CUARTO.- En relación con el pronunciamiento relativo a las costas de la primera instancia, procede la estimación del recurso de apelación interpuesto, al apreciarse la existencia de dudas de hecho y de derecho que justifican la no imposición de costas al amparo del artículo 394 de la L.E.Civil, al constituir un debate razonable el relativo a la cobertura del contrato de seguro con respecto al infarto de miocardio sufrido por el actor, atendiendo a la jurisprudencia expresada anteriormente, y a necesidad de analizar las circunstancias concurrentes en el caso concreto para concluir sobre la procedencia de la reclamación efectuada.

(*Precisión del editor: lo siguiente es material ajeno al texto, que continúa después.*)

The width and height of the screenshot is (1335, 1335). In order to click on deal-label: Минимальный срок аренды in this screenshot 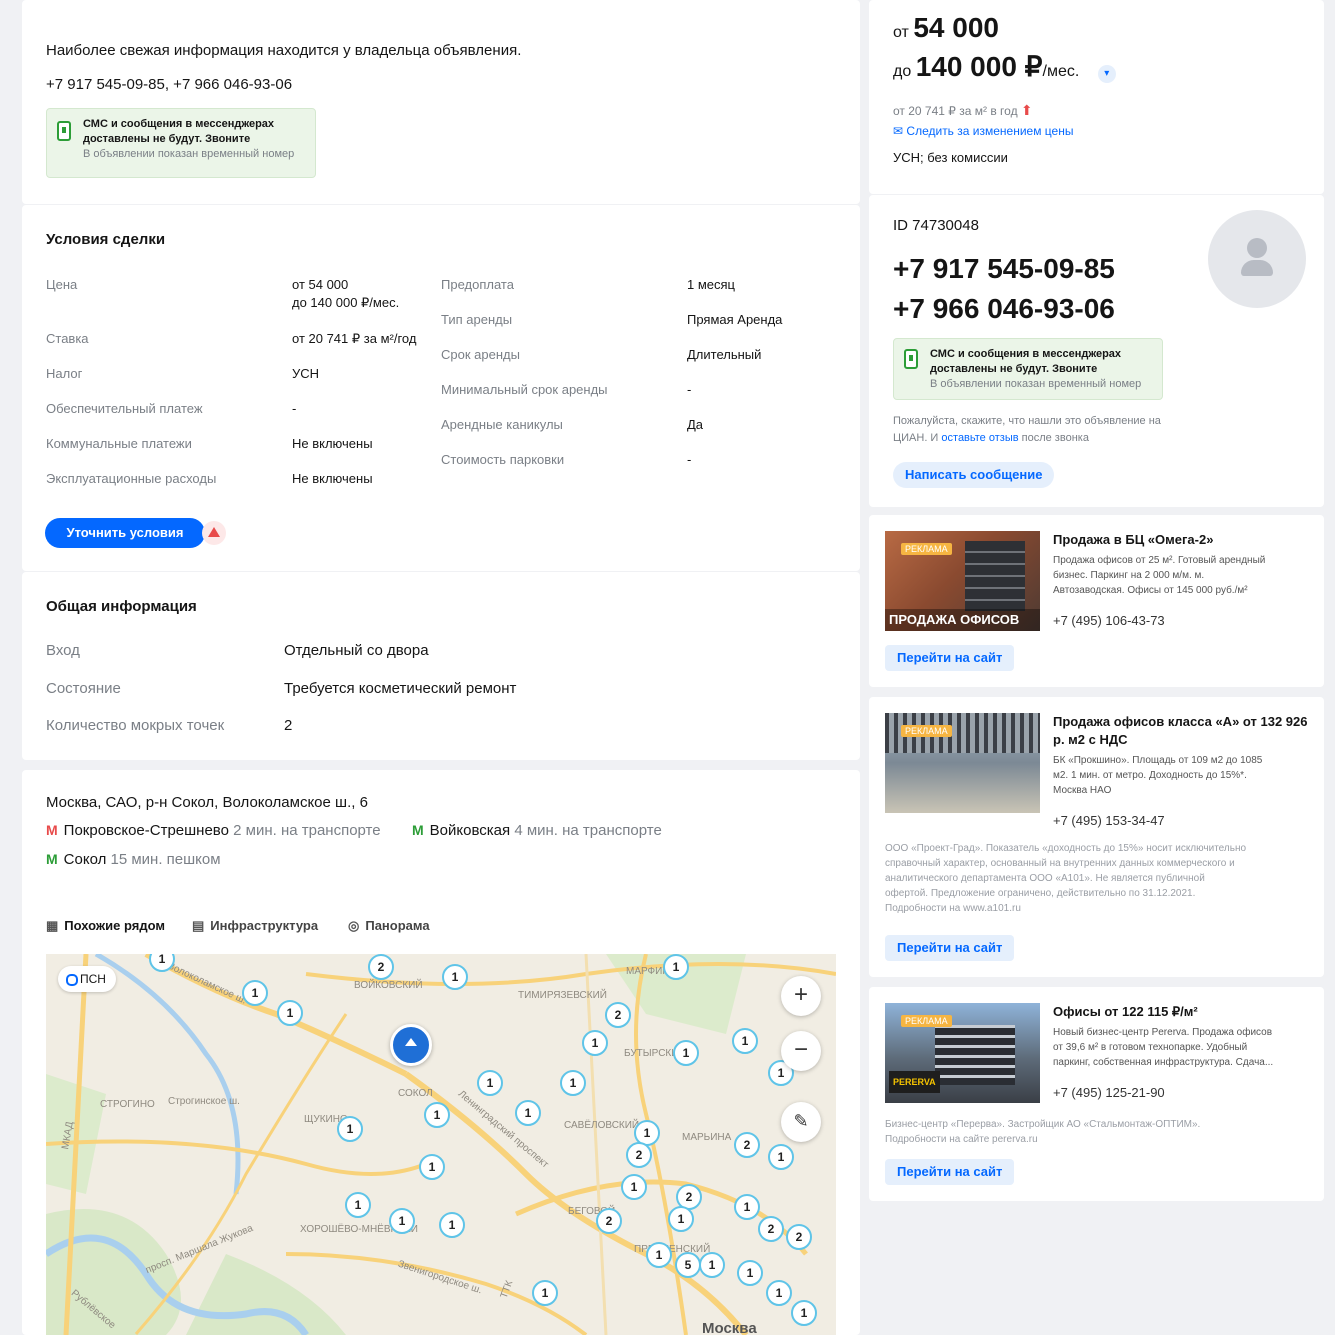, I will do `click(524, 390)`. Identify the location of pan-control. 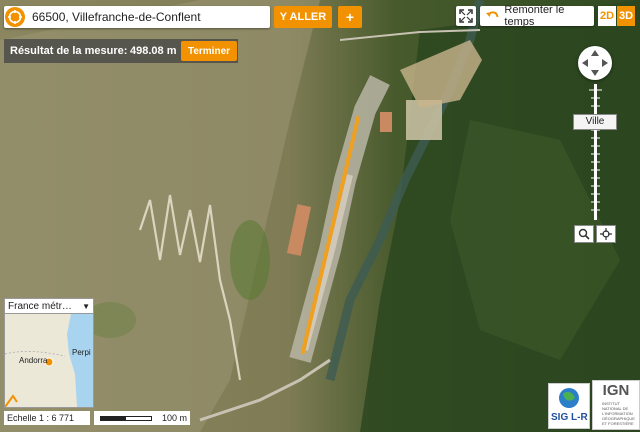
(595, 63).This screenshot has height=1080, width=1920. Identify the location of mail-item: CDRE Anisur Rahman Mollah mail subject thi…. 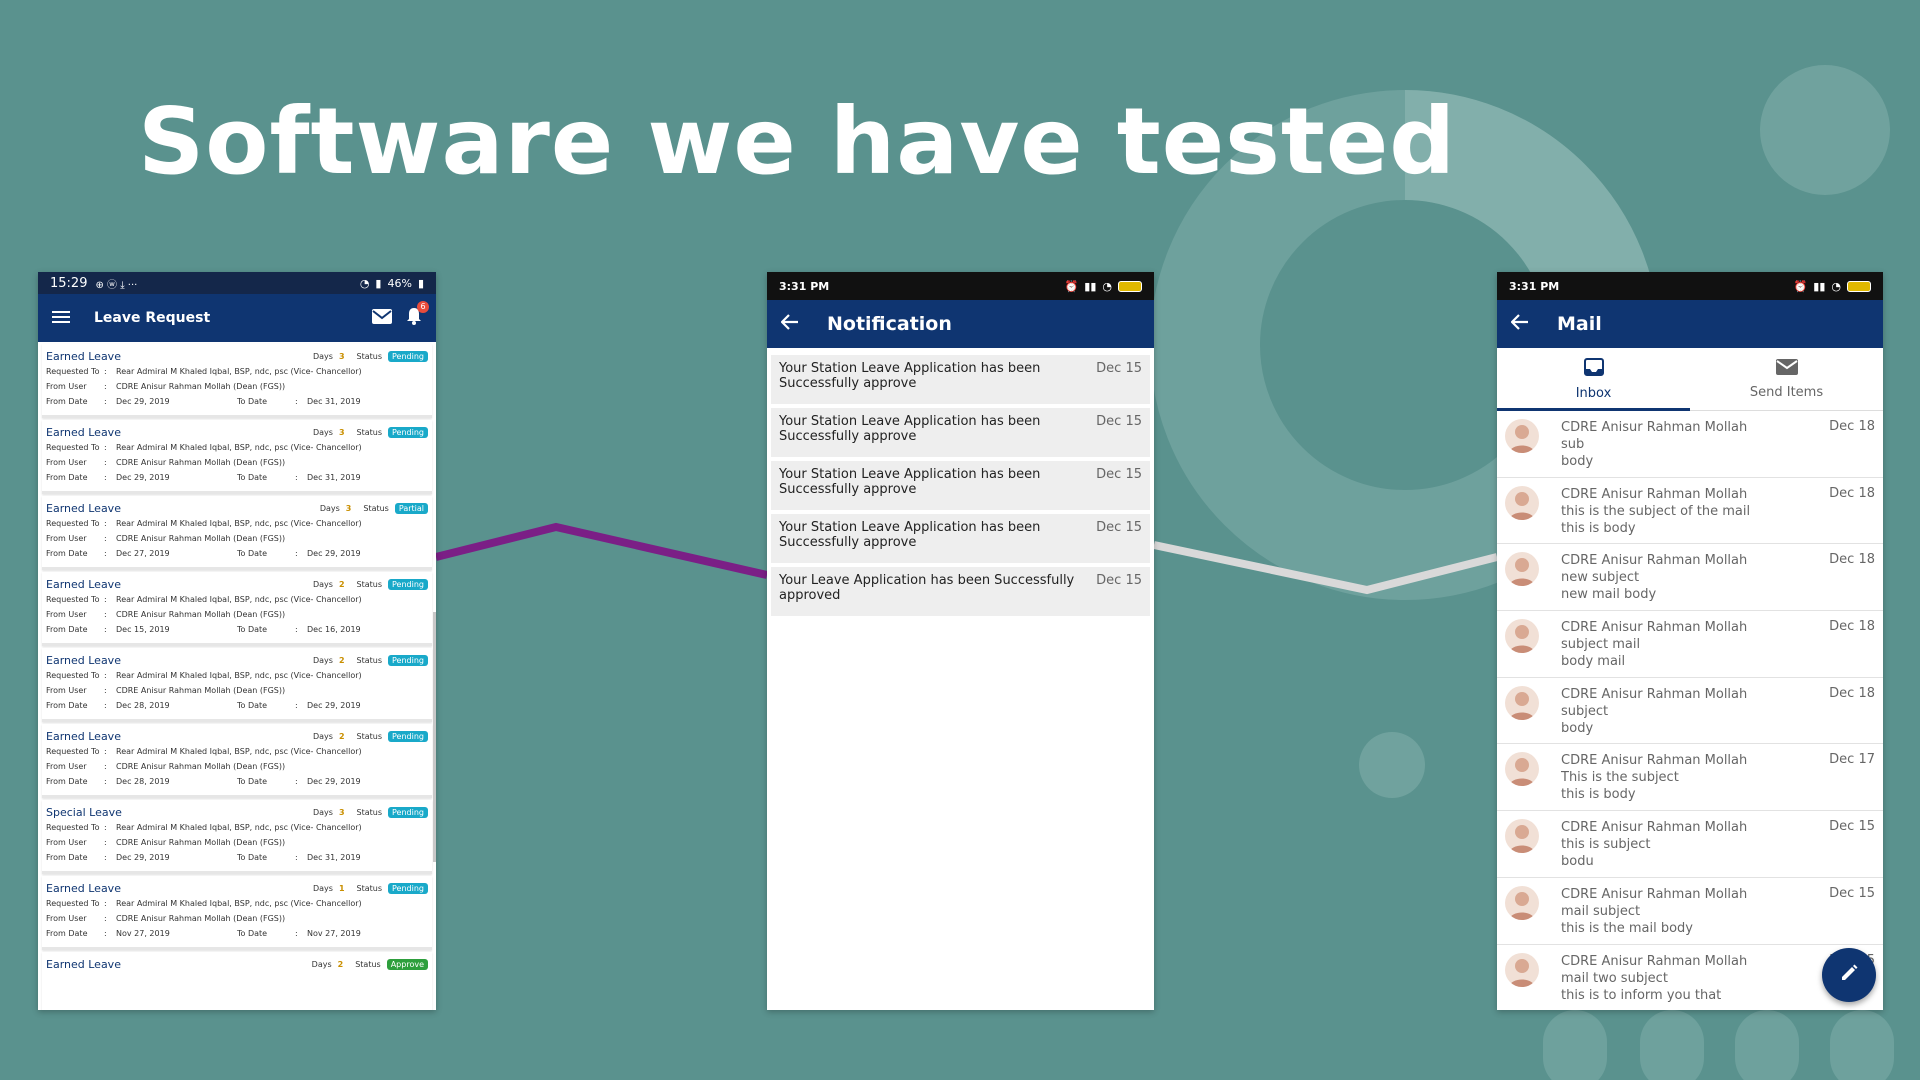
(1690, 912).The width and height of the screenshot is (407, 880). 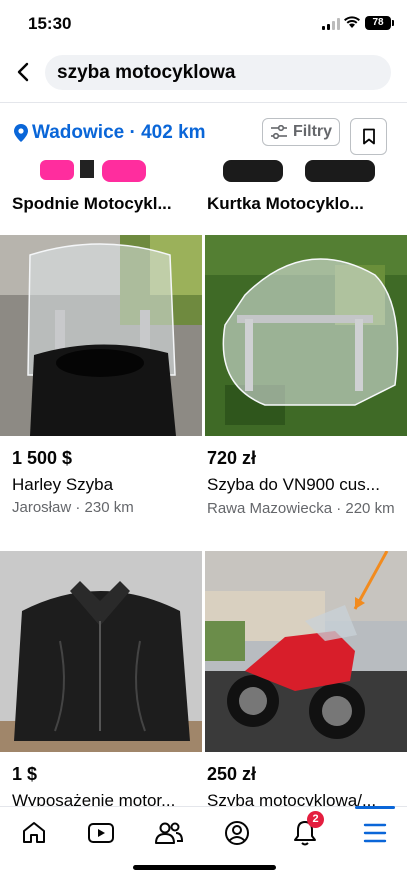 I want to click on filters-label: Filtry, so click(x=312, y=132).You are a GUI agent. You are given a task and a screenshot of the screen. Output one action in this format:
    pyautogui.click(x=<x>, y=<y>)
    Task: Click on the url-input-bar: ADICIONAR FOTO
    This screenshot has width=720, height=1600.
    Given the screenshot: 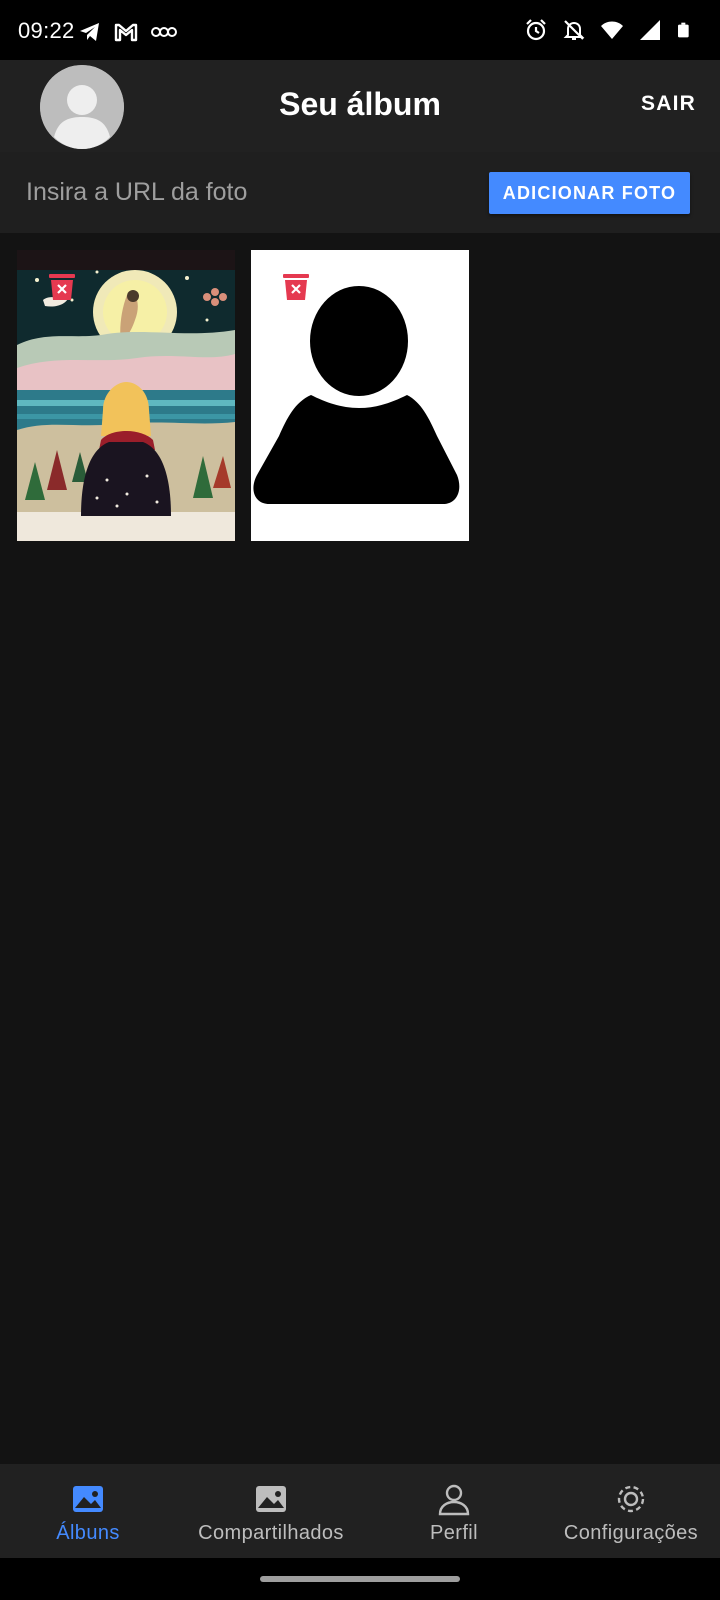 What is the action you would take?
    pyautogui.click(x=360, y=192)
    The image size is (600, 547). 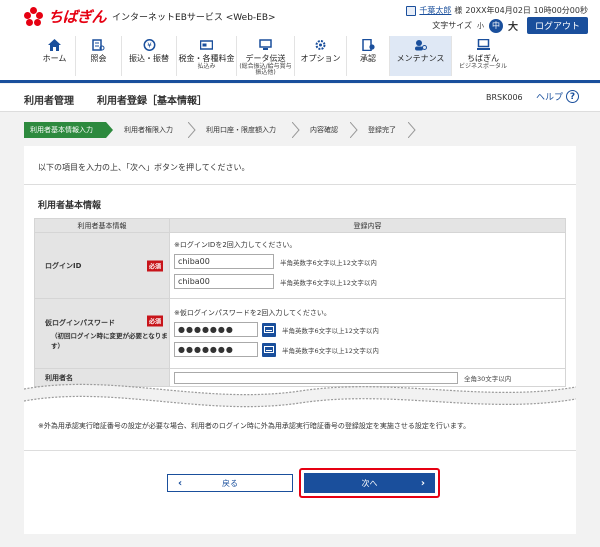 What do you see at coordinates (480, 26) in the screenshot?
I see `font-small-button: 小` at bounding box center [480, 26].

QUINTO.- No ha lugar a verificar especial pronunciamiento con respecto a las costas de esta alzada (artículo 398 L.E.Civil).
Vistos los artículos de general y especial aplicación.
Fallo
Que estimando parcialmente el recurso de apelación interpuesto por el Procurador D. José María Sarabia Bermejo en nombre y representación de D. Ismael contra la sentencia dictada el día diez de diciembre de 2002 por el Juzgado de Primera Instancia nº 2 de Molina de Segura en autos de procedimiento ordinario nº 626/01, debemos revocar y revocamos la misma en el pronunciamiento sobre el pago de las costas, que se deja sin efecto, y en su lugar se acuerda no haber lugar a verificar especial pronunciamiento con respecto a las costas de la primera instancia, confirmando la citada sentencia en sus restantes pronunciamientos, sin especial condena en cuanto a las costas de esta alzada.
Así, por esta nuestra sentencia, la pronunciamos, mandamos y firmamos.
PUBLICACIÓN: En la misma fecha fue leída y publicada la anterior resolución por el Ilmo. Sr/a. Magistrado que la dictó, celebrando Audiencia Pública. Doy fe.
DILIGENCIA: Seguidamente se procede a cumplimentar la notificación de la anterior resolución. Doy fe.